Configuration File References

In order to achieve the best performance on various training and inference jobs, PERSIA servers provide a handful of configuration options via two config files, a global configuration file usually named as global_config.yaml, and an embedding configuration file usually named as embedding_config.yaml. The global configuration allows one to define job type and general behaviors of servers, whereas embedding configuration provides definition of embedding details for individual sparse features.

Global Configuration

Global configuration specifies the configuration of the current PERSIA job. The path to the global configuration file should be parsed as argument --global-config when launching embedding PS or embedding worker.

Here is an example for global_config.yaml.

common_config:
  metrics_config:
    enable_metrics: true
    push_interval_sec: 10
  job_type: Train
  checkpointing_config:
    num_workers: 8
embedding_parameter_server_config:
  capacity: 1000000
  num_hashmap_internal_shards: 1
  enable_incremental_update: false
  incremental_buffer_size: 5000000
  incremental_channel_capacity: 1000
embedding_worker_config:
  forward_buffer_size: 1000

Depending on the scope, global_config was divided into three major sections, namely common_config, embedding_parameter_server_config and embedding_worker_config. common_config configures the job type (job_type) and metrics server. embedding_parameter_server_config configures the embedding parameter server, and embedding_worker_config provides configurations for the embedding worker. The following is a detailed description of each configuration.

common_config

checkpointing_config

  • num_workers(int, default=4): The concurrency of embedding dumping, loading and incremental update.

job_type

The job_type of PresiaML can be either Train or Infer.

When job_type is Infer, additional configurations including servers and initial_sparse_checkpoint have to be provided. Here is an example:

common_config:
  job_type: Infer
    servers:
      - emb_server_1:8000
      - emb_server_2:8000
    initial_sparse_checkpoint: /your/sparse/model/dir
  • servers(list of str, required): list of embedding servers each in the ip:port format.
  • initial_sparse_checkpoint(str, required): Embedding server will load this ckpt when start.

metrics_config

metrics_config defines a set of configuration options for monitoring.

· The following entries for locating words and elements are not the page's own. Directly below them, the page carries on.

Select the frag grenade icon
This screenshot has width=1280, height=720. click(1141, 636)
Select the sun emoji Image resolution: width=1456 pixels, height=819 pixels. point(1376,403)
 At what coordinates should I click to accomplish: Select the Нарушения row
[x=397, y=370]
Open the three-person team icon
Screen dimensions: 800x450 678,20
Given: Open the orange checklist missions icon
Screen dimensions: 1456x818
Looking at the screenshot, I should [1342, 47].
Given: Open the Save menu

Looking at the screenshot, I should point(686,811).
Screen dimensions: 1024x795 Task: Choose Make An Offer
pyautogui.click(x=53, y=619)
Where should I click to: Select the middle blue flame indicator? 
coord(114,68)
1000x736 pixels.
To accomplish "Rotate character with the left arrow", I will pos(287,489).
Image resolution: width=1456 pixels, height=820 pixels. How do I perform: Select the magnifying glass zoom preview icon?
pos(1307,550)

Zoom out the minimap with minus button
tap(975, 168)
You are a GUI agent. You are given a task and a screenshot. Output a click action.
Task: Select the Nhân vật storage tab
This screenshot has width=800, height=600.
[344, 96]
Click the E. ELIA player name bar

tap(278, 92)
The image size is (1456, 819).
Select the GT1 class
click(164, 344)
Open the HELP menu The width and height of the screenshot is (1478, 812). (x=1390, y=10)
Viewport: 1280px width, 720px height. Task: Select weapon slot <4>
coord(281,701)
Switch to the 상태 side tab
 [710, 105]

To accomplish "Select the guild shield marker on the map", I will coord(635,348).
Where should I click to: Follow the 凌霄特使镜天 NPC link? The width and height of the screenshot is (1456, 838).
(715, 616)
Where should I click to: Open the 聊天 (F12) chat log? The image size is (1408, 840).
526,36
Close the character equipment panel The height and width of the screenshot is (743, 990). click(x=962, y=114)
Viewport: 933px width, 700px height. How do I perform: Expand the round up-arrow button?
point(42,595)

See Monitoring for details.

  • enable_metrics(bool, default=false): Whether to enable metrics.
  • push_interval_sec(int ,default=10): The interval of pushing metrics to the promethus pushgateway server.
  • job_name(str, default=persia_defalut_job_name): A name to distinguish your job from others.

embedding_parameter_server_config

embedding_parameter_server_config specifies the configuration for the embedding parameter server.

  • capacity(int, default=1,000,000,000): The capacity of each embedding server. Once the number of indices of an embedding server exceeds the capacity, it will evict embeddings according to LRU policies.
  • num_hashmap_internal_shards(int, default=100): The number of internal shard of an embedding server. Embeddings are saved in a HashMap which contains multiple shards (sub-hashmaps). Since the CRUD operations need to acquire the lock of a hashmap, acquiring the lock of the sub-hashmap instead of the whole hashmap will be more conducive to concurrency between CRUD operations.
  • full_amount_manager_buffer_size(int, default=1000): The buffer size of full amount manager. In order to achieve better performance, the embedding server does not traverse the hashmap directly during full dump. Instead, Embedding is submitted asynchronously through full amount manager.
  • enable_incremental_update(bool, default=false): Whether to enable incremental update.
  • incremental_buffer_size(int, default=1,000,000): Buffer size for incremental update. Embeddings will be inserted into this buffer after each gradient update, and will only be dumped when the buffer is full. Only valid when enable_incremental_update=true.
  • incremental_dir(str, default=/workspace/incremental_dir/): The directory for incremental update files to be dumped or loaded.

embedding_worker_config

  • forward_buffer_size(int, default=1000): Buffer size for prefoard batch data from data loader.

Embedding Config

In addition to global_config, detailed settings related to sparse feature embeddings are provided in a separate embedding configuration file usually named embedding_config.yaml. The path to the embedding config file should be parsed as argument --embedding-config when running PERSIA servers.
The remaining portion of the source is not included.